Not agreed -- the above seems to be talking about 'using more cores to get the answer faster,' aka "parallelism" or Pillar 2 in < http://www.ddj.com/cpp/200001985 >. That's the space targeted by tools like OpenMP and work stealing and (common uses of) thread pools etc., and patterns like fork-join.

The programming model for async is different:

   Instead of a synchronous function call that returns a synchronous value,
   make an asynchronous function call that returns an asynchronous value.

This is talking about 'I want to do work (potentially) asynchronously, decoupled from this thread,' aka "concurrency" or Pillar 1 in < http://www.ddj.com/cpp/200001985 >. That's the space targeted by tools like OpenMPI and threads and (some uses of) thread pools etc., and patterns like pipelining. It's mostly not about using more cores at all, although it just so happens that when you express asynchronous work you may also be expressing asynchronous compute-bound work that can keep more cores busy at once, as with pipelining again as a specific example; but this is not about scaling work to saturate a manycore machine.

> A difference in the anticpated programming model may be at the root
> of the lack of consensus.

As I put it in my draft paper:

  - That is, just as we can make a synchronous function call that returns a
  - synchronous result:
  - 
  -     T t  =  f();
  -
  -   we want to be able to make an asynchronous function call that returns
  -   an asynchronous result [...] :
  -
  -     future<T> t  =  async([]{  f();  });

That really is all. Do we agree on that motivation?

Finally, without violating the motivation above, it's consistent to want the option of running the async() task on a pool, or on a work stealing implementation if the user opts in via "either"/"may-be-called," because of:

  a) efficiency

  b) not interfering with load balancing done by thread pools et al.

Which brings us to:

> > There's another key problem that I don't think I mentioned
> > explicitly before, which is oversubscription: A big reason
> > to be able to run the async task on a thread pool is that
> > the pool is already in the business of staying "rightsized"
> > for the machine.

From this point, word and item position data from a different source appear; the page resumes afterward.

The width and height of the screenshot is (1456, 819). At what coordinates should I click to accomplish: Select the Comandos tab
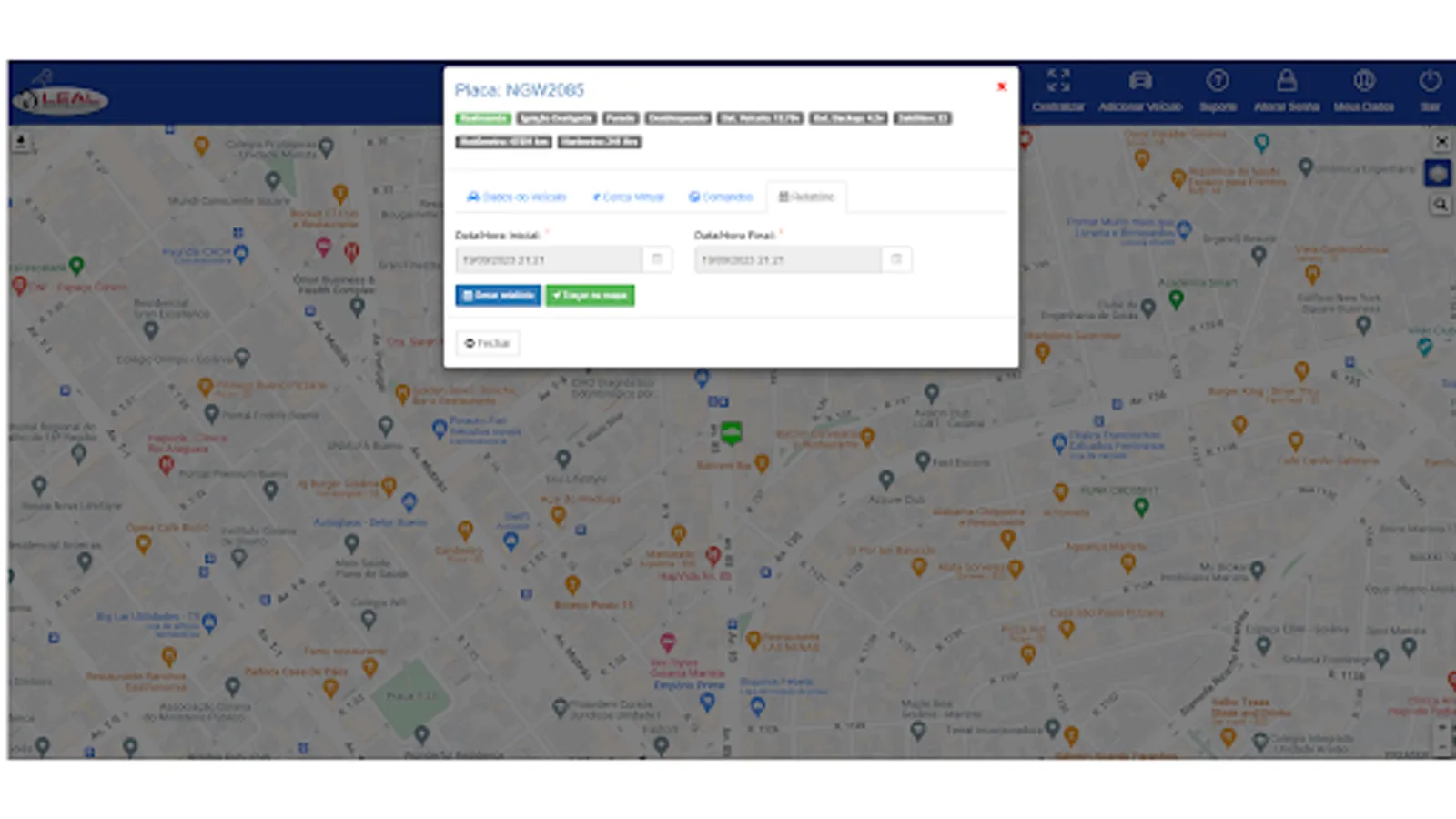click(x=722, y=197)
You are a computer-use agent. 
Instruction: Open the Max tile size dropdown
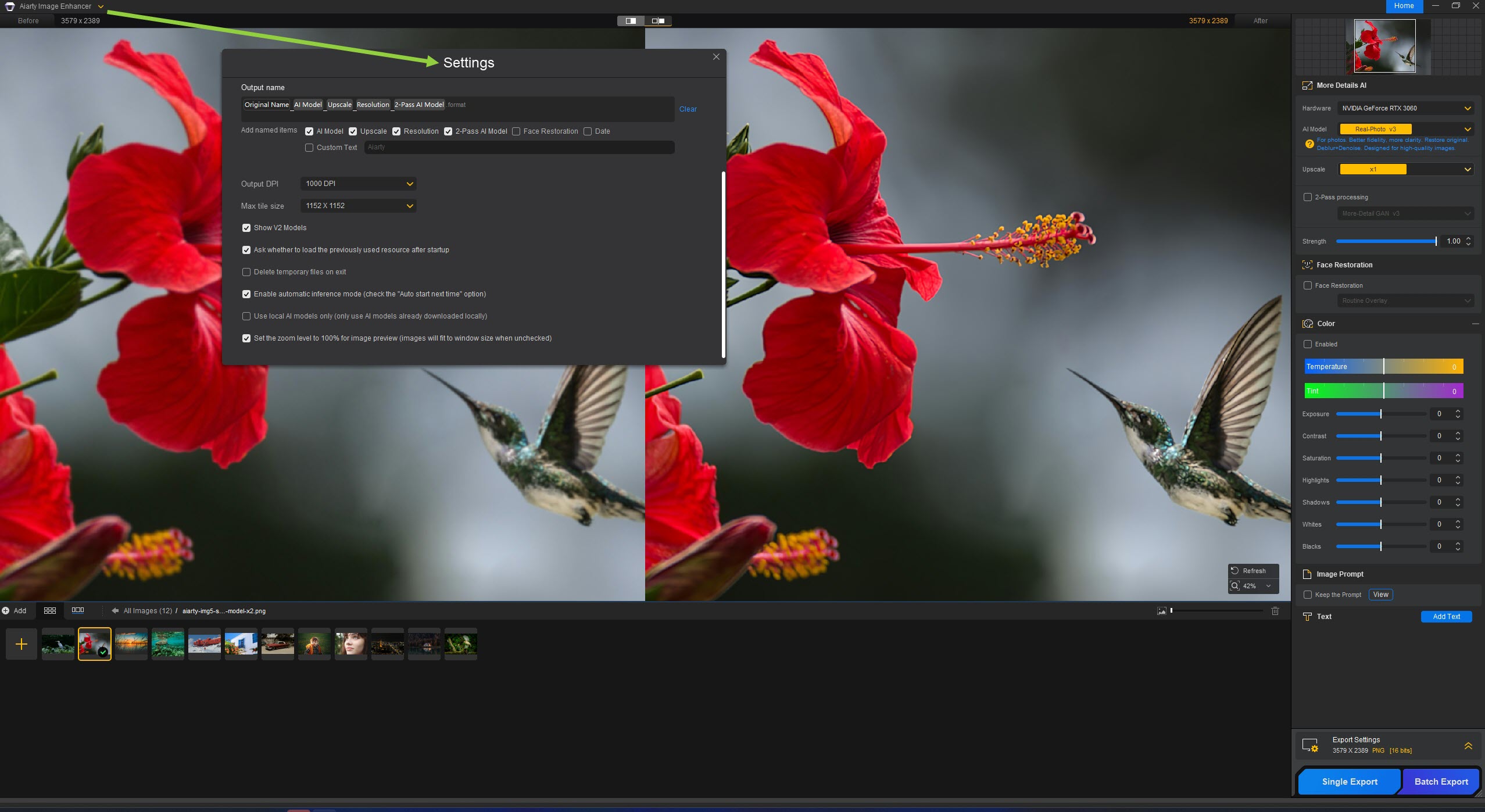click(x=358, y=206)
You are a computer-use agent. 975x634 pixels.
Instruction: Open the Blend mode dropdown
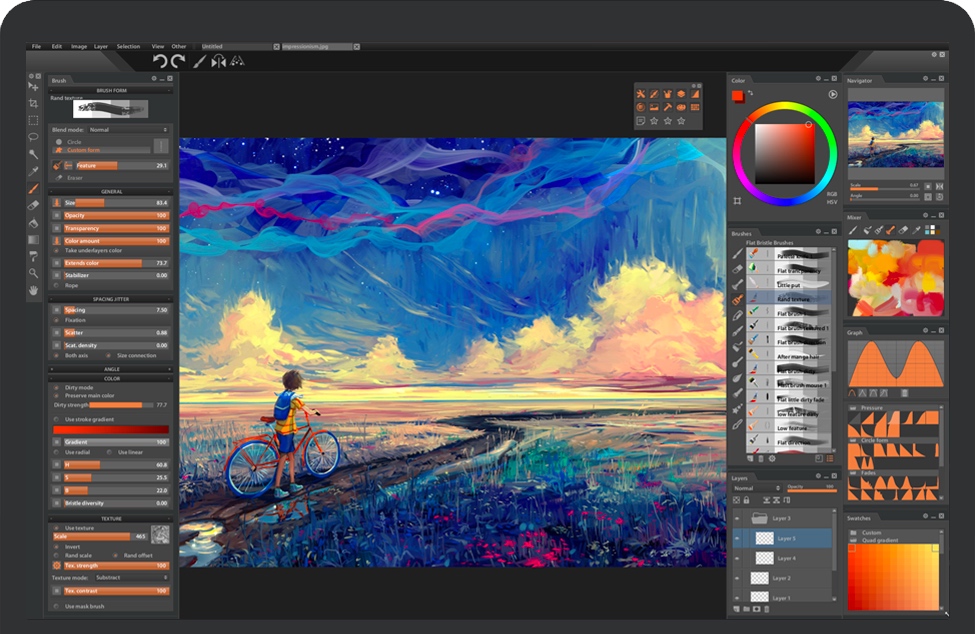tap(128, 130)
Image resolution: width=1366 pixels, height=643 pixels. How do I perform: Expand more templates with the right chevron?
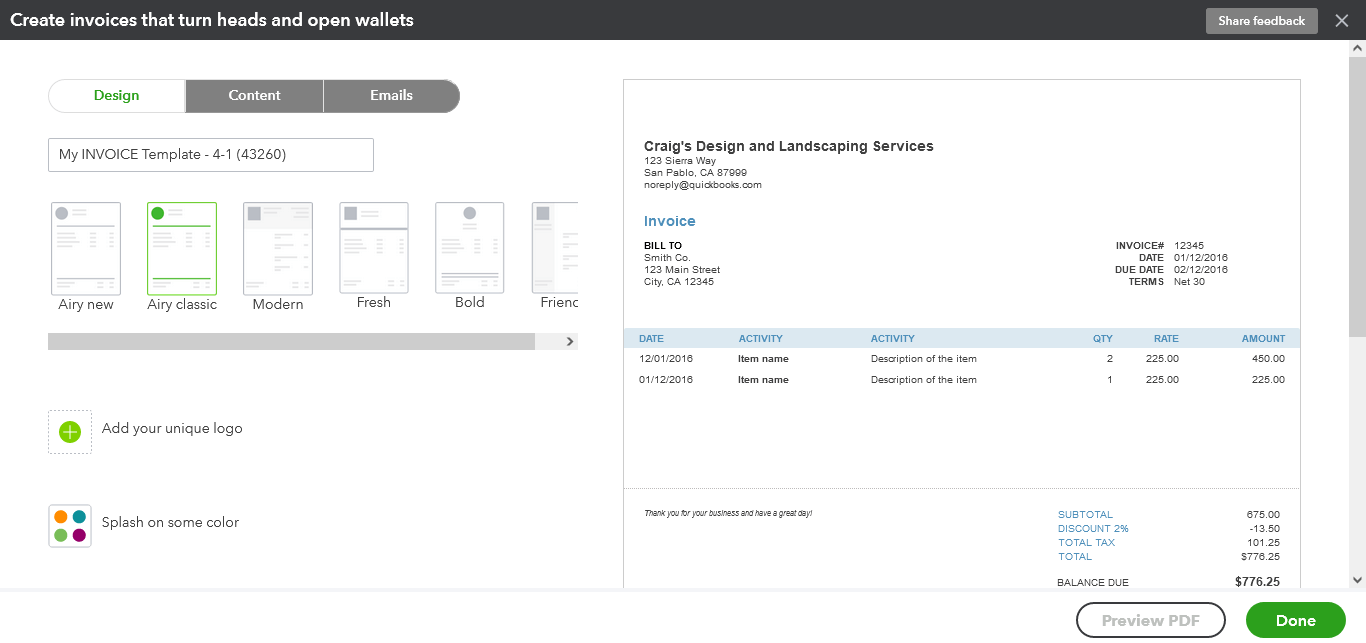569,341

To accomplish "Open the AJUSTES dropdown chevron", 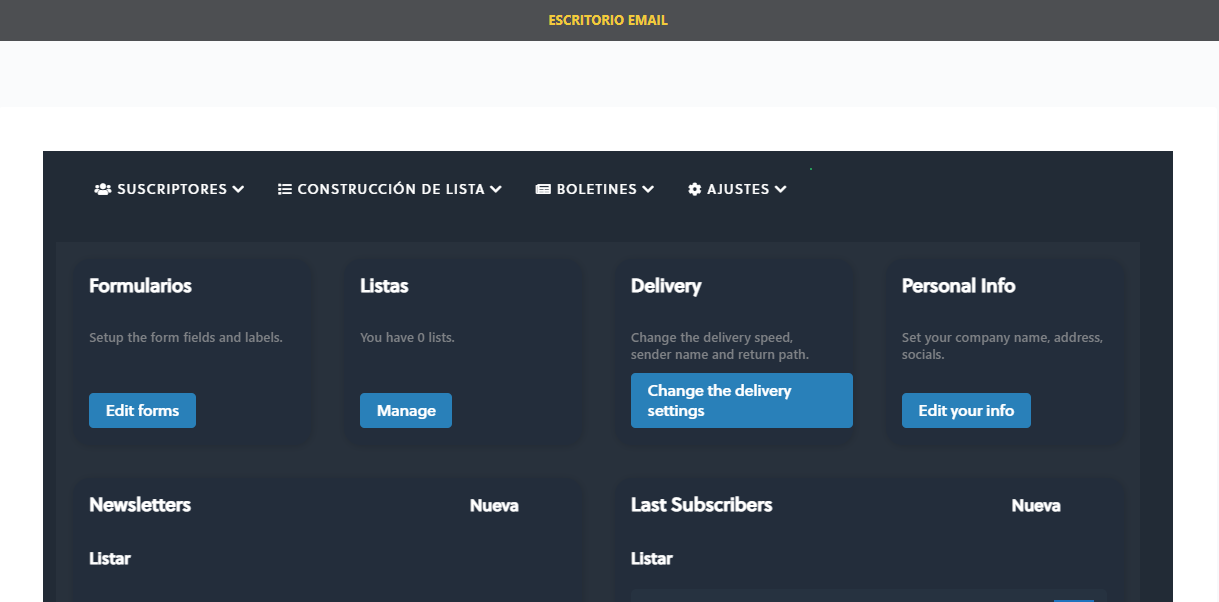I will pyautogui.click(x=781, y=189).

In an application that uses today's thread
> > pools, having compute-intensive work apart from the thread pool
> > penalizes performance because it makes it harder for the pool to
> > accurately match ready work to available cores and oversubscribes
> > the machine. So that's another key reason that an efficient
> > implementation needs to be able to run the work on a pool
> > especially when the application is using that pool anyway.
> 
> I agree that async must avoid the over-subscription problem.
> However, thread pools are not necessary to avoid the problem.
> In particular, a count of active threads, compared against
> std::thread::hardware_concurrency() can provide all the information
> necessary to determine if new thread should be created.

No, that's not at all what I'm saying. I'm saying that an "in a new thread" async specification doesn't play nice with thread pools, and therefore doesn't play nice with apps that *do already* (or will choose to) use thread pools for their compute-intensive work.

Let me try to say it again with maybe slightly clearer phrasing:

Applications that run their compute-intensive work on a thread pool really want all their compute-intensive work to run on the pool. The pool is already in the business of staying "rightsized" for the machine, and having compute-intensive work outside the thread pool interferes with the pool's ability to accurately match the number of ready threads to the available hardware. Each compute-intensive async task in a non-pool thread adds extra work that the thread pool doesn't know about and so results in oversubscribing the machine, providing more ready work than there is available hardware parallelism.

If we mandate "in a new thread," then it will probably be unusable in practice for any compute-intensive task in an application that is using a thread pool to spread its compute-intensive work across the available hardware.

Herb